Task item.
Restate word for word, and only, the lines that extend from the line containing "Given: Click the 85,063.34 index price" through the end of the records below.
======
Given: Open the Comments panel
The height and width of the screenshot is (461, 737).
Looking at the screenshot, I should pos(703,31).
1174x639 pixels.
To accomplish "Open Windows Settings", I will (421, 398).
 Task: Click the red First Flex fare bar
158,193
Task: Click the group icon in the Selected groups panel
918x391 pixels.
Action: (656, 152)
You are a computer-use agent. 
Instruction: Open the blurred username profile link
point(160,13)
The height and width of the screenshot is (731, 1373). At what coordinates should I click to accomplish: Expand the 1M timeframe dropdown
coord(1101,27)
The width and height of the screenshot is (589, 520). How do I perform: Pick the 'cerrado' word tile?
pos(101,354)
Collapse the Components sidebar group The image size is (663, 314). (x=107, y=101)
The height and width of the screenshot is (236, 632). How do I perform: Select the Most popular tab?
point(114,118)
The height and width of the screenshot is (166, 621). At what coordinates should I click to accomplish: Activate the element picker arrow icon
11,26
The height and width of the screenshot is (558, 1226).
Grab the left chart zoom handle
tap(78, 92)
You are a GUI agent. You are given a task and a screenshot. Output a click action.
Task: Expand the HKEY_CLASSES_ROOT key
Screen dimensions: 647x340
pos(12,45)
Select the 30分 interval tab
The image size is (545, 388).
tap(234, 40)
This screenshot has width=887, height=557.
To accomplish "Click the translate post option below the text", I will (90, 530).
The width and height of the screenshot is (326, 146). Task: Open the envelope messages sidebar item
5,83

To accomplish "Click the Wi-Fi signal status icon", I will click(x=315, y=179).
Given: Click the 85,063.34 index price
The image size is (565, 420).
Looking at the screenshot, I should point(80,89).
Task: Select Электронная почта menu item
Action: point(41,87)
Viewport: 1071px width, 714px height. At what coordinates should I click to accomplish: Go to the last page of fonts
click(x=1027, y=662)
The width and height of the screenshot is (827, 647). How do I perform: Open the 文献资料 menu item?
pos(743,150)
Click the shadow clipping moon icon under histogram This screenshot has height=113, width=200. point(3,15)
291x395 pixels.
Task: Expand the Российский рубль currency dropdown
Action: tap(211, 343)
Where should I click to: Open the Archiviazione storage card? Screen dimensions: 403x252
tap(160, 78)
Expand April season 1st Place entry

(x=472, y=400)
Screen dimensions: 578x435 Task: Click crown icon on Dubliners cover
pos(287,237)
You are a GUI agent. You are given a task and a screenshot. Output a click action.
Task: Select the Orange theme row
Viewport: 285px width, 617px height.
======
Reply.
Given: Click the 85,063.34 index price
The image size is (565, 420).
Looking at the screenshot, I should point(80,89).
Task: Select Электронная почта menu item
Action: point(41,87)
Viewport: 1071px width, 714px height. At what coordinates should I click to accomplish: Go to the last page of fonts
click(x=1027, y=662)
The width and height of the screenshot is (827, 647). How do I perform: Open the 文献资料 menu item?
pos(743,150)
Click the shadow clipping moon icon under histogram This screenshot has height=113, width=200. point(3,15)
291x395 pixels.
Task: Expand the Российский рубль currency dropdown
Action: tap(211, 343)
Where should I click to: Open the Archiviazione storage card? Screen dimensions: 403x252
tap(160, 78)
Expand April season 1st Place entry

(x=472, y=400)
Screen dimensions: 578x435 Task: Click crown icon on Dubliners cover
pos(287,237)
You are a GUI agent. You are given a task and a screenshot. Output a click action.
Task: Select the Orange theme row
Viewport: 285px width, 617px height.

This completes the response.